» **Vorliegender Auszug**:
Die Geburt der eigenen Kinder gehört nicht nur für Frauen, sondern auch für Männer zu den wichtigsten Ereignissen im Leben. Interessanterweise wurden Geburten in der Statistik und in der Forschung aber lange Zeit fast nur aus der Perspektive der Frauen betrachtet. Hierdurch lagen nur bedingt Daten zum Durchschnittsalter von Vätern bei der Geburt von Kindern und zur Zahl der pro Mann gezeugten Kinder vor. In den letzten Jahren sind Männer aber zunehmend ins Interesse gerückt. Dies hängt auch damit zusammen, dass Väter etwa bei der Erziehung von Kindern in den letzten Jahrzehnten an Bedeutung gewonnen haben.

Einträge zum Zeigen auf Wörter und Elemente:
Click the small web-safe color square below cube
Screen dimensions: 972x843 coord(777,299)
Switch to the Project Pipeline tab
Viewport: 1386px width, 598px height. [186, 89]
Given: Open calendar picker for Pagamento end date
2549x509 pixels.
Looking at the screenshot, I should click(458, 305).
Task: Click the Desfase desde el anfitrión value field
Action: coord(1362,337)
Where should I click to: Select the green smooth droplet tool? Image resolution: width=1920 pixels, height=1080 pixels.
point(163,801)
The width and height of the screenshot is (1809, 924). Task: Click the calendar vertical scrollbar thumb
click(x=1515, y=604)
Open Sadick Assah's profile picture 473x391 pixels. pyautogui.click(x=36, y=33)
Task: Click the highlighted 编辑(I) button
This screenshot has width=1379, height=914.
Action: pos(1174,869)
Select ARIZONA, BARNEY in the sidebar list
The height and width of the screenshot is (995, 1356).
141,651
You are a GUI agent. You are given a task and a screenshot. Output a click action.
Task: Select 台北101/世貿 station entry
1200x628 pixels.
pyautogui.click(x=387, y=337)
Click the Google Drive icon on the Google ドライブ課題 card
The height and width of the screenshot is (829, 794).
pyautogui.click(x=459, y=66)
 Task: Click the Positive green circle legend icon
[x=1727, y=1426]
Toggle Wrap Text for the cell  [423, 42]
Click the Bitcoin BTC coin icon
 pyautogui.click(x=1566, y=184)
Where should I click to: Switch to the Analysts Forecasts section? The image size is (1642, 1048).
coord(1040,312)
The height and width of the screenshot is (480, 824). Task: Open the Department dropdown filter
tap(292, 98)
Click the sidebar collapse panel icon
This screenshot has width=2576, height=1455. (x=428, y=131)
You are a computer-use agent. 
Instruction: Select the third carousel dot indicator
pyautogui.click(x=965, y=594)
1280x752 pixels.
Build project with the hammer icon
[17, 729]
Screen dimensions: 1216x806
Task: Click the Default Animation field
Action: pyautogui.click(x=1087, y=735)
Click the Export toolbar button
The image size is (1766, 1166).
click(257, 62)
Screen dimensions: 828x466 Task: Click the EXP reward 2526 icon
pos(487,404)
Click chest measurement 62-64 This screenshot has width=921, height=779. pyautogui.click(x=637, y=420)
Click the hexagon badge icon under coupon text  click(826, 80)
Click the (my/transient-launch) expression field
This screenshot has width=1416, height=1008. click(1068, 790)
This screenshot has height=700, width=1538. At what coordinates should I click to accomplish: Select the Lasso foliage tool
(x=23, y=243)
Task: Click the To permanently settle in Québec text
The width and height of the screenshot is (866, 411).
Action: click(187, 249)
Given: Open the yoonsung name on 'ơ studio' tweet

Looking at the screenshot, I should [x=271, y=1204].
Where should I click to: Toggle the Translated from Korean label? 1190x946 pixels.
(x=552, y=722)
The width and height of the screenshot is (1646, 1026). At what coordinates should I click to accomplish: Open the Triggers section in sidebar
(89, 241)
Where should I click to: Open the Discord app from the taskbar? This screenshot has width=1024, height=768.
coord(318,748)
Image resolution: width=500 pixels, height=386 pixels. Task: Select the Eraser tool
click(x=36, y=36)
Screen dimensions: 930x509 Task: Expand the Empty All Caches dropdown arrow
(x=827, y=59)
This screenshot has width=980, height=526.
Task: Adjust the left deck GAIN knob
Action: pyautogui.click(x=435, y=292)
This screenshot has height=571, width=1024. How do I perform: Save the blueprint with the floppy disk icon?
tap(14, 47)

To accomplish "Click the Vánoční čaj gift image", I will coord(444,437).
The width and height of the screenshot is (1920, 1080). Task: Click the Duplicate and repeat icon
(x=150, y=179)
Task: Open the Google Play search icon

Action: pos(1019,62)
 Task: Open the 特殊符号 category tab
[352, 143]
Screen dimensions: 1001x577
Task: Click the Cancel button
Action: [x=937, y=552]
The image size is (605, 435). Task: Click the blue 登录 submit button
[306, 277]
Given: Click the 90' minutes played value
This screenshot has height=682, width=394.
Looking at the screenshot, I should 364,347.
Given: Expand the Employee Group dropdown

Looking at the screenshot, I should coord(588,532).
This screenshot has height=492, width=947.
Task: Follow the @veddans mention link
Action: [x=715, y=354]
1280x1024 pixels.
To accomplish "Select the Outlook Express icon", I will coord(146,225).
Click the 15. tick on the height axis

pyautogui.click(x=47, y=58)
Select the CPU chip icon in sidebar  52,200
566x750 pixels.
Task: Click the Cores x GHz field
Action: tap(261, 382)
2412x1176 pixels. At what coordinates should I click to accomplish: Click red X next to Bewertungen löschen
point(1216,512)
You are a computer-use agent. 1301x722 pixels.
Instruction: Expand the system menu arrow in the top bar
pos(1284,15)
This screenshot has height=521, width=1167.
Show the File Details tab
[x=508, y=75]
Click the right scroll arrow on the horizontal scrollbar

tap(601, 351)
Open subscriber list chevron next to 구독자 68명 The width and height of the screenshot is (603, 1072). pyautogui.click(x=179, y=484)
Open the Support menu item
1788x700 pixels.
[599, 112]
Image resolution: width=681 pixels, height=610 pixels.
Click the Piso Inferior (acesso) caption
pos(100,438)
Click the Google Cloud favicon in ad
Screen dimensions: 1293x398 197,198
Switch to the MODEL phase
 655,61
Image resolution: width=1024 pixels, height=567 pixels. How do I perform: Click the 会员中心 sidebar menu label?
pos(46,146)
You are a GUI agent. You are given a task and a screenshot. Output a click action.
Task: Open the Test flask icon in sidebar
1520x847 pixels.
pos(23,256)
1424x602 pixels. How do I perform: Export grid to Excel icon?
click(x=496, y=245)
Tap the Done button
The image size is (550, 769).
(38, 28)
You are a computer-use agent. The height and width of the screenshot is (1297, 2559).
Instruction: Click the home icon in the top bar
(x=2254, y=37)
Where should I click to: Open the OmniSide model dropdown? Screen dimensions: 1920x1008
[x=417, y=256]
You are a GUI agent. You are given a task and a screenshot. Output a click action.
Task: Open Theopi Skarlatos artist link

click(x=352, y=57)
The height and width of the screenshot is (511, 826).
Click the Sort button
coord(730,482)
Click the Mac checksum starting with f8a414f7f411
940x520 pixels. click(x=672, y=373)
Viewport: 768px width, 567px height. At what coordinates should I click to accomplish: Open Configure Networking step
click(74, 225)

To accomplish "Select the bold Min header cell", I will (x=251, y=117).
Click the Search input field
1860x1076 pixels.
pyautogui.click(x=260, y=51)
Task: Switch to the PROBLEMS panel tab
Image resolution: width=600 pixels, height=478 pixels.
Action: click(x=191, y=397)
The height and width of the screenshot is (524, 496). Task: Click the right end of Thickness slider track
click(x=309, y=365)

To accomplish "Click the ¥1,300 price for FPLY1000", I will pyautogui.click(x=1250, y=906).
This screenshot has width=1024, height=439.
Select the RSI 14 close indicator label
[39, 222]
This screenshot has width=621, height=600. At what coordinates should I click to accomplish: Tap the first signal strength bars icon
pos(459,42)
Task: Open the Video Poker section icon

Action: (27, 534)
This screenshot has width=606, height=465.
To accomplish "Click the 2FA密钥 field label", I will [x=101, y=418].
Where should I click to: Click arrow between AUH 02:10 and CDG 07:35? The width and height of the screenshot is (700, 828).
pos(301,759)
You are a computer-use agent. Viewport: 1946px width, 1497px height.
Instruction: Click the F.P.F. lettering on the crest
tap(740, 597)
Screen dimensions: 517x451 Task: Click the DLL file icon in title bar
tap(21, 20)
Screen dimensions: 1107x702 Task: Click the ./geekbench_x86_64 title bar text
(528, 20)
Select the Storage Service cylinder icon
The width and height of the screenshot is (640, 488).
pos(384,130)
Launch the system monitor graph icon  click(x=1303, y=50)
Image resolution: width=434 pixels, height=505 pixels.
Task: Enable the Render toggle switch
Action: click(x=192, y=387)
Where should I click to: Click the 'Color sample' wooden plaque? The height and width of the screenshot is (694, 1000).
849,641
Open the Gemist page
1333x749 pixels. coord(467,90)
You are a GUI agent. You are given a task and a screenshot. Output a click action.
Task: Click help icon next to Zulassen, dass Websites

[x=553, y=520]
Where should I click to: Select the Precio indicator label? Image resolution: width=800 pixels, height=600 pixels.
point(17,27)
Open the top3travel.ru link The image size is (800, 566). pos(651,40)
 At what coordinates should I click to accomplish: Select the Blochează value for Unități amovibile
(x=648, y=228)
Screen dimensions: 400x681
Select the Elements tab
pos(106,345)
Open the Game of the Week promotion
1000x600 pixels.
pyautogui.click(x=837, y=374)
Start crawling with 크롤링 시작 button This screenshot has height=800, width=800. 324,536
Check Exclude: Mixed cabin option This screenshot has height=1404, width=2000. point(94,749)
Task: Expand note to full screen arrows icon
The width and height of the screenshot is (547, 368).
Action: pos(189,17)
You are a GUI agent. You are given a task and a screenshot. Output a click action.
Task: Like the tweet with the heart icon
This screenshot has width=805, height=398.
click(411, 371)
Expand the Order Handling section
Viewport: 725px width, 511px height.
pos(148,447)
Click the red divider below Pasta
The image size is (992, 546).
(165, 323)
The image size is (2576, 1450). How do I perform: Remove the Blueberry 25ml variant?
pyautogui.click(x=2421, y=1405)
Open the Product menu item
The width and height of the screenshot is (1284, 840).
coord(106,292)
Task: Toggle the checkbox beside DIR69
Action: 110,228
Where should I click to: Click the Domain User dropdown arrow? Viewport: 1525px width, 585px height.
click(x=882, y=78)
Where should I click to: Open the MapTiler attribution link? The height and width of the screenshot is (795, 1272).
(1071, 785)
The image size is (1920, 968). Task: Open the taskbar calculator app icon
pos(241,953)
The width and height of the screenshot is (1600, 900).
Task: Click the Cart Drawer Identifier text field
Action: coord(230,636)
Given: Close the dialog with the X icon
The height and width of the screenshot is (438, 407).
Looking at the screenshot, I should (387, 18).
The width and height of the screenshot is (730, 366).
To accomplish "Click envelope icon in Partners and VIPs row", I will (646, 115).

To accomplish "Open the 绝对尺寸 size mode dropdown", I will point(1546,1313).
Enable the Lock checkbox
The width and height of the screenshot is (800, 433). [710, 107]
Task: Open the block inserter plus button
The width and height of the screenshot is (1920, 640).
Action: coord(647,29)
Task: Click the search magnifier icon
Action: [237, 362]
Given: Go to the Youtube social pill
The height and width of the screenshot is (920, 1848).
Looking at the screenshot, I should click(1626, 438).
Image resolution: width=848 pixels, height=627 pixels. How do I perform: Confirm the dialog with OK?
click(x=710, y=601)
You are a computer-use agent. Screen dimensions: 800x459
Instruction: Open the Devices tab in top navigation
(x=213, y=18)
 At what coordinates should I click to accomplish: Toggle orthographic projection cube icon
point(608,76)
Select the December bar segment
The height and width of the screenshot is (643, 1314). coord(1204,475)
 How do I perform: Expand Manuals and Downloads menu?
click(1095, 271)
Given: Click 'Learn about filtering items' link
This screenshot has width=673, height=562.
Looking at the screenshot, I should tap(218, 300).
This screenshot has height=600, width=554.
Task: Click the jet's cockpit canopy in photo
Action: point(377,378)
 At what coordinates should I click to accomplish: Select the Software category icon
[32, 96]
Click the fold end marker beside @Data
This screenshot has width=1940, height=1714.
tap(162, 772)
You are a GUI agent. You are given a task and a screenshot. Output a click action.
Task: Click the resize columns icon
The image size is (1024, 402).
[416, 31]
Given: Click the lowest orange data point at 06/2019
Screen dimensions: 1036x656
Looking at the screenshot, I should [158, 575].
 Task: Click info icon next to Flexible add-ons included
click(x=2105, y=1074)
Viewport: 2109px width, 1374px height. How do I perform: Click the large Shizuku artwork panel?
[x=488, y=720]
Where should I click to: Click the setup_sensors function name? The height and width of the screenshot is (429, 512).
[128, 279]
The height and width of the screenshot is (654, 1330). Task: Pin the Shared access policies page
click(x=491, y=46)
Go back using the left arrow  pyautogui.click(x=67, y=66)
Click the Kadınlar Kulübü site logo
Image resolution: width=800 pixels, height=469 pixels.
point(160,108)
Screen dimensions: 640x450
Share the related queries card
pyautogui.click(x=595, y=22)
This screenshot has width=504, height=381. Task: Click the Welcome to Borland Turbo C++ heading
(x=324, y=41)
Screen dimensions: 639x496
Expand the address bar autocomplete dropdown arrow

» **Arbeitsaufträge**:
**A.** Mit welchem Wort beginnt jeder Satz im Auszug über Väter und Geburten? Nenne die Wörter in ihrer Reihenfolge.
**B.** Schreibe aus dem Auszug über Väter und Geburten die Passage von „Die Geburt der“ bis einschließlich „Bedeutung gewonnen haben.“ wortgetreu ab.

» **Lösungen**:
**A.** Die, Interessanterweise, Hierdurch, In, Dies

**B.**
Die Geburt der eigenen Kinder gehört nicht nur für Frauen, sondern auch für Männer zu den wichtigsten Ereignissen im Leben. Interessanterweise wurden Geburten in der Statistik und in der Forschung aber lange Zeit fast nur aus der Perspektive der Frauen betrachtet. Hierdurch lagen nur bedingt Daten zum Durchschnittsalter von Vätern bei der Geburt von Kindern und zur Zahl der pro Mann gezeugten Kinder vor. In den letzten Jahren sind Männer aber zunehmend ins Interesse gerückt. Dies hängt auch damit zusammen, dass Väter etwa bei der Erziehung von Kindern in den letzten Jahrzehnten an Bedeutung gewonnen haben.